I recent read an article that was written on DLD many years ago:
https://www.salon.com/2005/04/12/salvini/
I am so happy to see that he has faced similar types of thoughts and measurement battles 10 times over! I've known this for many years but it was refreshing seeing it from another point of view. When I make gains...my penis doesn't transform into a new penis. It's the same old dick between my legs but the rulers say different numbers (like I'm in the twilight zone). It's like taking a photo and increasing the zoom by 0.01 every month. Every month my mind looks at my dick and immediately says "YUP I recognize this dick. SAME ol thing. Don't bother taking the ruler out because I see zero gains". My beginning measurements make no sense to me what-so-ever. Was I drunk or high when I took those measurements....? Seriously. I would bet my life savings on the fact that I've had the same thing between my legs my entire life. It's just what my eyes see and the visual tricks that I feel that I'm plagued with.
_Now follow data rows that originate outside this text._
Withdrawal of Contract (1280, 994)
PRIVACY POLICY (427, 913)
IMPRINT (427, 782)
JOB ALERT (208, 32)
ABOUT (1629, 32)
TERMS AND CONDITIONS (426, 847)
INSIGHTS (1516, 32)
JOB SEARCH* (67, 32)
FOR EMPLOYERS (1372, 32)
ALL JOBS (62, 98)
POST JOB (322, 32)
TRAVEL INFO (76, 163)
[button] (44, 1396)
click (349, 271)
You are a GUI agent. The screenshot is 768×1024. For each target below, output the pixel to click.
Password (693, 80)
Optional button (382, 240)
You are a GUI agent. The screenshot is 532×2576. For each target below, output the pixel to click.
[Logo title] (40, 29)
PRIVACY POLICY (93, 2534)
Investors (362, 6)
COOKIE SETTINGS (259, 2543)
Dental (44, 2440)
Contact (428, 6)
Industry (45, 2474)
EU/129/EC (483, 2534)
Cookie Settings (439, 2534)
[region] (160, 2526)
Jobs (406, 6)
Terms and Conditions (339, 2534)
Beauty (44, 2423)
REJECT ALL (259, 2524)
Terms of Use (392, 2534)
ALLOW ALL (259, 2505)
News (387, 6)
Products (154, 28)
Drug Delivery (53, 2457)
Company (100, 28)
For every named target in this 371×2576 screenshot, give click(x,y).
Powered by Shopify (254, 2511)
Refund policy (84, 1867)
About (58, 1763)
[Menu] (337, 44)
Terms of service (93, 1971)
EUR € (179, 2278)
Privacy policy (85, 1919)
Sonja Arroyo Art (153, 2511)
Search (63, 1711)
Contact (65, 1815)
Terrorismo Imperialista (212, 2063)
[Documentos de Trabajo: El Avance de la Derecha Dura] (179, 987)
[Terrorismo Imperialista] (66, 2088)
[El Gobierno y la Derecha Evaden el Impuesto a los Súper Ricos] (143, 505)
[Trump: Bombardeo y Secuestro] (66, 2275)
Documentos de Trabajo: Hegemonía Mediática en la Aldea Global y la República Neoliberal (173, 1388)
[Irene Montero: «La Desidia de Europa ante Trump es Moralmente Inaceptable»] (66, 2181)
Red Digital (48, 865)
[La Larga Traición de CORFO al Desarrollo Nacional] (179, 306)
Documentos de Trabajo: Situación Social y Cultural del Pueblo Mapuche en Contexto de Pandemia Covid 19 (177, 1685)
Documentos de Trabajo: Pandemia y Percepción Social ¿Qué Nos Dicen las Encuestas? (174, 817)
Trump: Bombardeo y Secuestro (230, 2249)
I was 19 going on 20 when I first found the brother hood over 13 years ago. I don't think a single thing has helped me so much with my male health and self image. But I was young and hardly dedicated. I wait and tried again in 2009. I was still not ready for the PE fight. I am now 33 and have learned a lot about life. I will not quit on myself if I get discouraged and I promise to voice my concerns if I do feel the urge to give up. But this incremental gain is an absolute curse. I can train myself to bench press 3 plates a side and jump almost 4 feet off the ground faster than my body will give me 0.5 inches of girth. That takes a hidden shot to my ego.... I know first world problems huh? Anyway I must remind myself that I'm thankful for life, thankful that my family is relatively healthy, and aside from some nagging sports injuries I am healthy as well. I am particularly thankful for you guys and how much you have helped my mind and insecurities settle down in my raging 20's.